• Problem to solve:
For the listing that follows, give again exactly the lines from the one with "[LinkedIn] (794, 2452)" to the one with "frederika.frey@elektrum.ee (586, 2470)", including both.
::: Data for the task
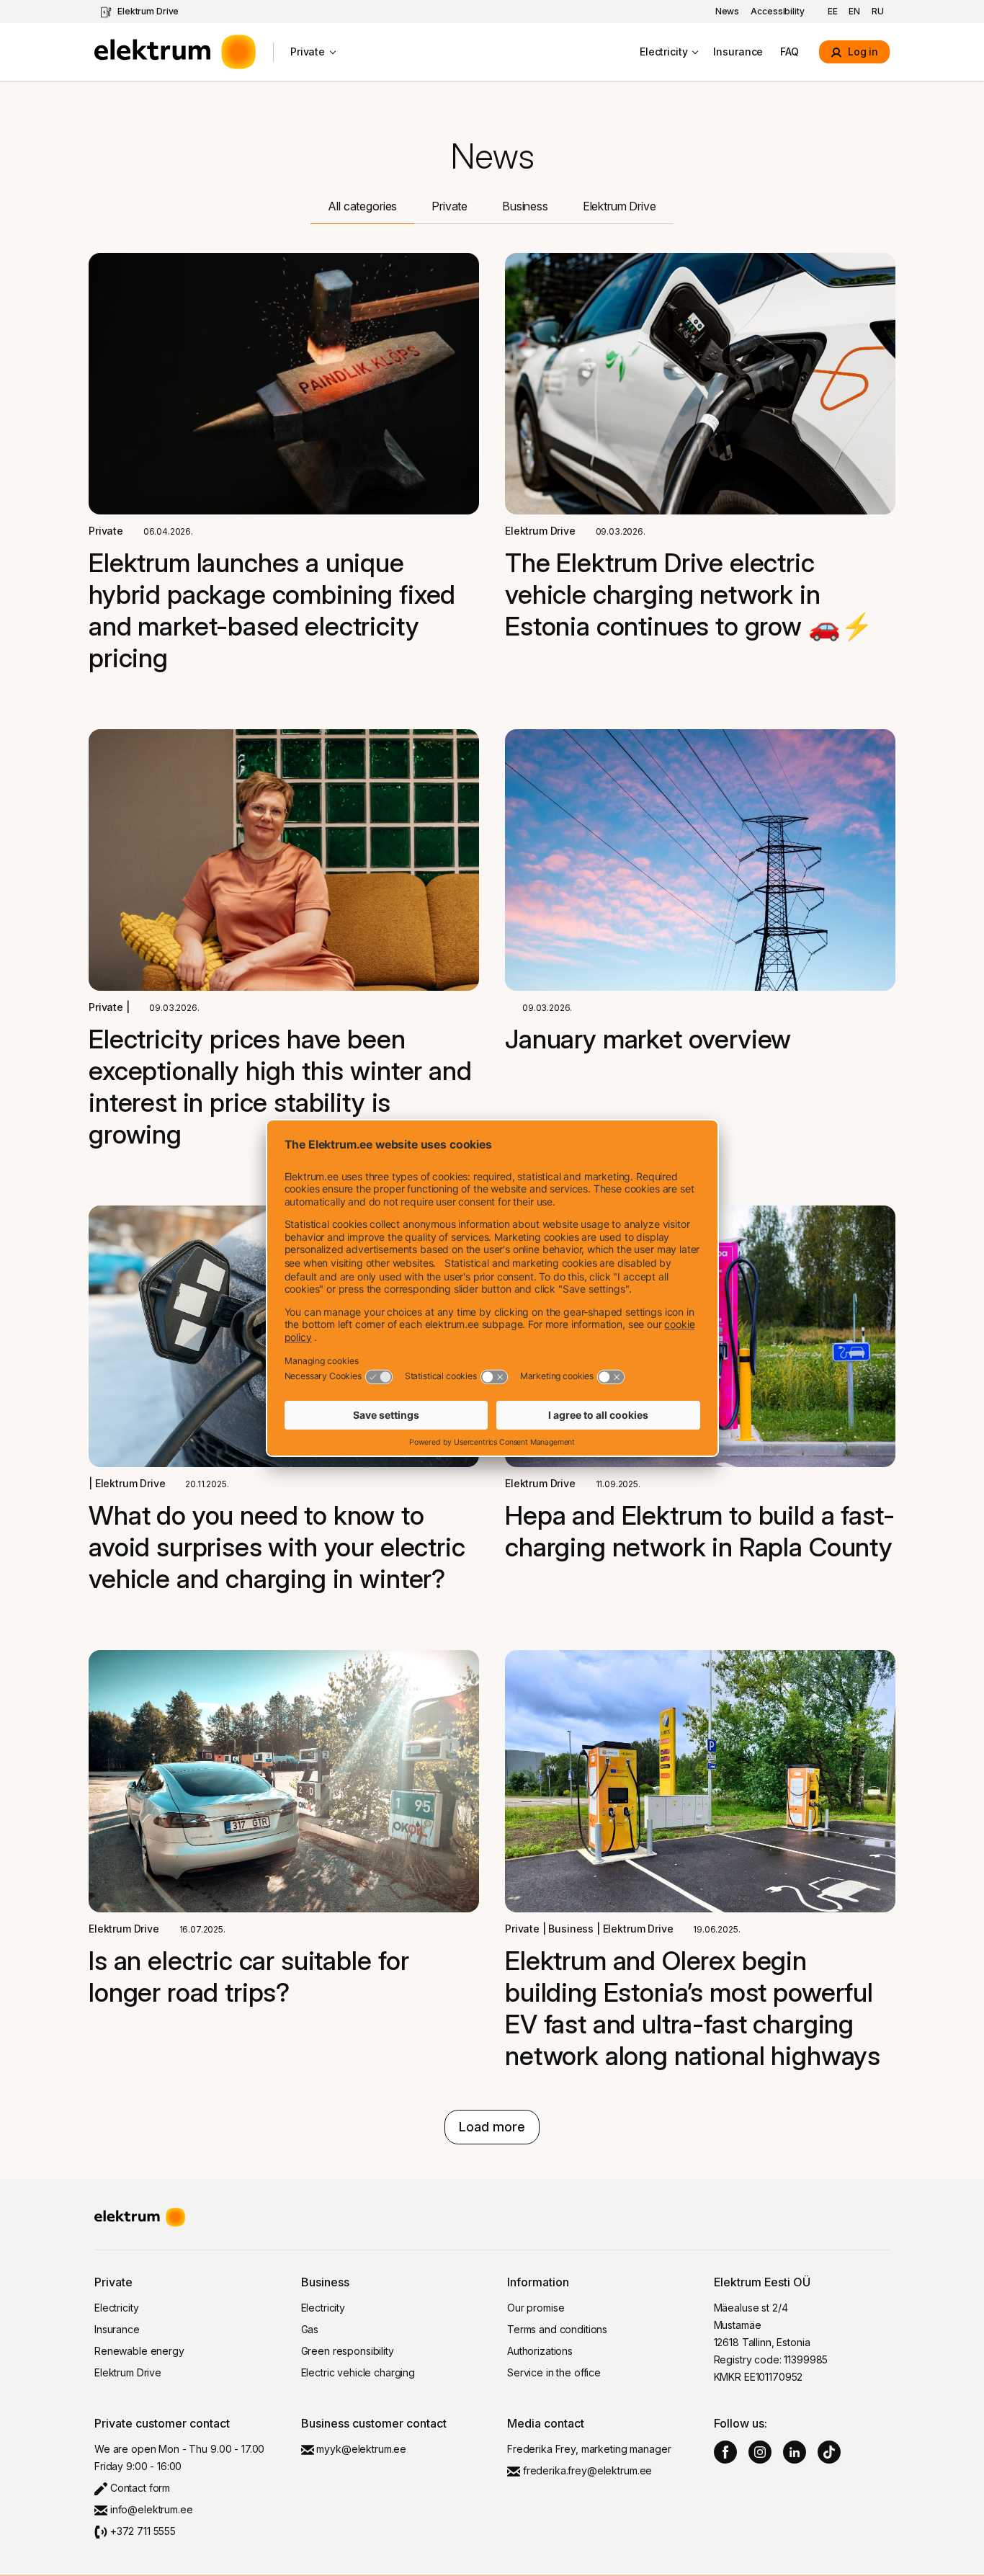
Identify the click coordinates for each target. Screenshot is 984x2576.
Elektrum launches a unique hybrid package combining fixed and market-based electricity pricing (272, 610)
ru (878, 11)
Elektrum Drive (148, 11)
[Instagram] (759, 2452)
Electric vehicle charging (358, 2372)
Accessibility (777, 11)
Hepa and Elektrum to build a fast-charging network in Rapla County (700, 1531)
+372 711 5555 (141, 2531)
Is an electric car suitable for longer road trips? (249, 1976)
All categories (362, 206)
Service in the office (554, 2372)
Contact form (138, 2488)
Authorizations (540, 2351)
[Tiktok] (829, 2452)
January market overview (648, 1039)
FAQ (789, 51)
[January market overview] (700, 860)
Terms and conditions (557, 2329)
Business (525, 206)
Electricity (663, 51)
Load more (492, 2126)
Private (307, 51)
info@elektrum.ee (150, 2509)
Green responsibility (347, 2351)
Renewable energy (139, 2351)
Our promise (535, 2307)
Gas (310, 2329)
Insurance (738, 51)
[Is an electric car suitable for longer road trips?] (284, 1781)
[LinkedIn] (794, 2452)
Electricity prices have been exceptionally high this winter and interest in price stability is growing (280, 1086)
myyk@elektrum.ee (360, 2449)
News (727, 11)
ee (833, 11)
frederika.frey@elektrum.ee (586, 2470)
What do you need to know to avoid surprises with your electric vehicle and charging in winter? (277, 1547)
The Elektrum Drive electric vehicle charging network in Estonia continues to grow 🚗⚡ (689, 594)
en (854, 11)
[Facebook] (725, 2452)
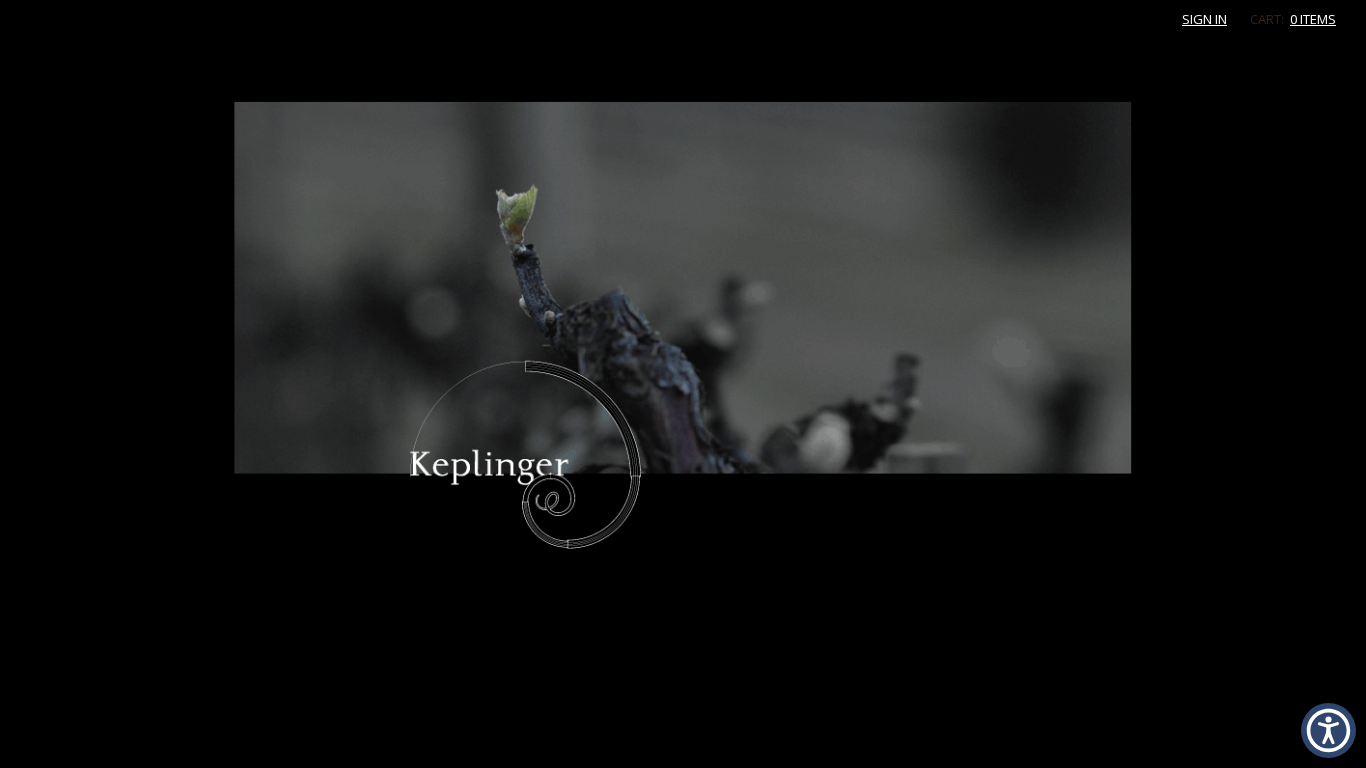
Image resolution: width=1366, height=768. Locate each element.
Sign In (1204, 19)
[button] (1328, 730)
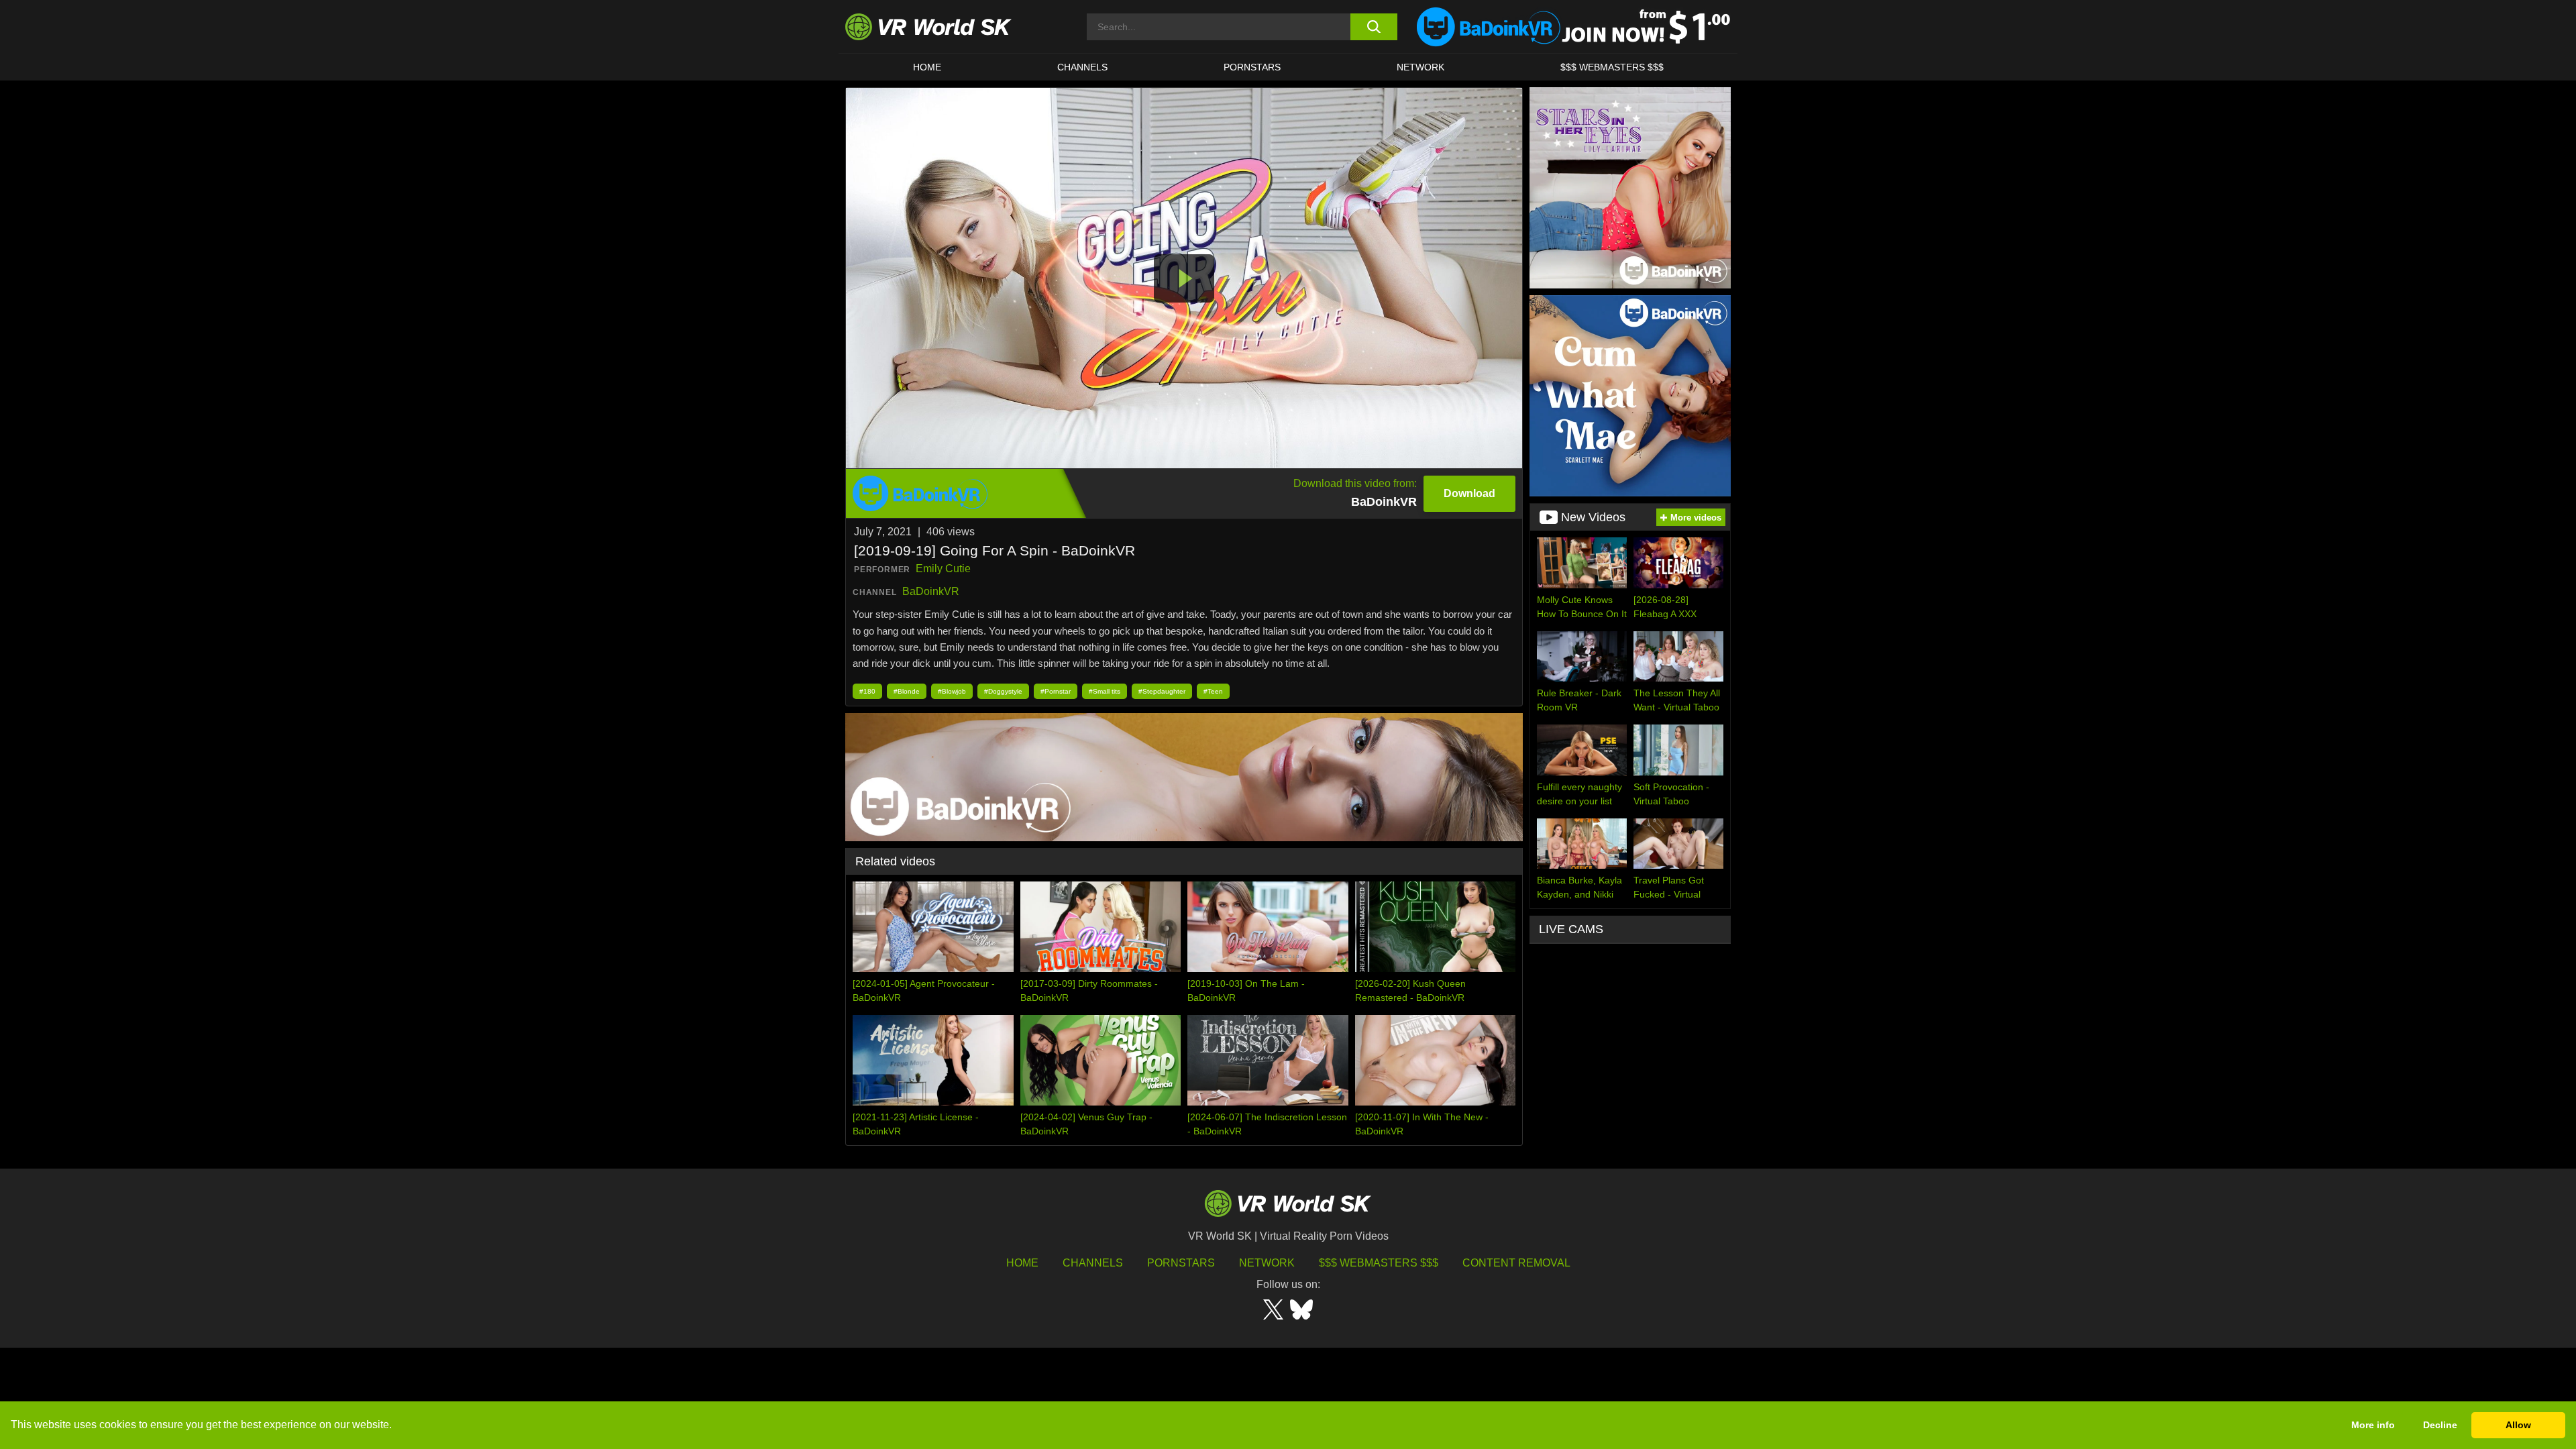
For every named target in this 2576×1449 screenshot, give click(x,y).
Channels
::::::
• Your solution:
[LinkedIn] (794, 2452)
Electricity prices have been exceptionally high this winter and interest in price stability is growing (280, 1086)
myyk@elektrum.ee (360, 2449)
News (727, 11)
ee (833, 11)
frederika.frey@elektrum.ee (586, 2470)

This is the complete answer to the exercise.